AIM OF THE EXERCISE. The entries should be given again so that each one matches the original exactly.
* * * * * * * * *
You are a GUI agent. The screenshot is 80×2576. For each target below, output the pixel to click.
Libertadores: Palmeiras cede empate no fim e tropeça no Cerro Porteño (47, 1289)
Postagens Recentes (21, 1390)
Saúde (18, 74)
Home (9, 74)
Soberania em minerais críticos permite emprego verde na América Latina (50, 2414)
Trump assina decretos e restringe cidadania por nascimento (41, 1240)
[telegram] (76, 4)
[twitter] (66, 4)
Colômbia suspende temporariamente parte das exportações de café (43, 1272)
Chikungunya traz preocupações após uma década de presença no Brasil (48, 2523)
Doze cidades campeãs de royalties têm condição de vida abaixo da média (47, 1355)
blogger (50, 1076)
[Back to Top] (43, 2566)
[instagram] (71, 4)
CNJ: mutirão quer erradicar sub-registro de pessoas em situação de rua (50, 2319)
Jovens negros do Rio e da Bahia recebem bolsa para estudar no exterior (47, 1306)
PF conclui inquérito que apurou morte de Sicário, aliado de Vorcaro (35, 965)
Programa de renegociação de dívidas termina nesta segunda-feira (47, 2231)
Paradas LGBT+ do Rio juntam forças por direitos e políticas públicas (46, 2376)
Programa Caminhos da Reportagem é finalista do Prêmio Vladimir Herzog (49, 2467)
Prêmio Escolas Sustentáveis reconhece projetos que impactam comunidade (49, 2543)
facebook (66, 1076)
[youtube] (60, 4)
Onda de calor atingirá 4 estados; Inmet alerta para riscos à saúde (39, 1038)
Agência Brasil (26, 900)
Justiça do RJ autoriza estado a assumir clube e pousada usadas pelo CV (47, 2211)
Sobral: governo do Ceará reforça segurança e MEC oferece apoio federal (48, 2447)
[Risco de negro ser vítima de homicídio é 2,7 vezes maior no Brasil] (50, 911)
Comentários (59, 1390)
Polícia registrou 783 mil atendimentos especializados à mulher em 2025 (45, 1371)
* * * * * * * * *
EXPECTED ANSWER.
You are a GUI agent. The screenshot is 80×2576. For each target below, output the pixel to click.
Libertadores: Palmeiras cede empate no fim e tropeça no Cerro Porteño (47, 1289)
Postagens Recentes (21, 1390)
Saúde (18, 74)
Home (9, 74)
Soberania em minerais críticos permite emprego verde na América Latina (50, 2414)
Trump assina decretos e restringe cidadania por nascimento (41, 1240)
[telegram] (76, 4)
[twitter] (66, 4)
Colômbia suspende temporariamente parte das exportações de café (43, 1272)
Chikungunya traz preocupações após uma década de presença no Brasil (48, 2523)
Doze cidades campeãs de royalties têm condição de vida abaixo da média (47, 1355)
blogger (50, 1076)
[Back to Top] (43, 2566)
[instagram] (71, 4)
CNJ: mutirão quer erradicar sub-registro de pessoas em situação de rua (50, 2319)
Jovens negros do Rio e da Bahia recebem bolsa para estudar no exterior (47, 1306)
PF conclui inquérito que apurou morte de Sicário, aliado de Vorcaro (35, 965)
Programa de renegociação de dívidas termina nesta segunda-feira (47, 2231)
Paradas LGBT+ do Rio juntam forças por direitos e políticas públicas (46, 2376)
Programa Caminhos da Reportagem é finalista do Prêmio Vladimir Herzog (49, 2467)
Prêmio Escolas Sustentáveis reconhece projetos que impactam comunidade (49, 2543)
facebook (66, 1076)
[youtube] (60, 4)
Onda de calor atingirá 4 estados; Inmet alerta para riscos à saúde (39, 1038)
Agência Brasil (26, 900)
Justiça do RJ autoriza estado a assumir clube e pousada usadas pelo CV (47, 2211)
Sobral: governo do Ceará reforça segurança e MEC oferece apoio federal (48, 2447)
[Risco de negro ser vítima de homicídio é 2,7 vezes maior no Brasil] (50, 911)
Comentários (59, 1390)
Polícia registrou 783 mil atendimentos especializados à mulher em 2025 (45, 1371)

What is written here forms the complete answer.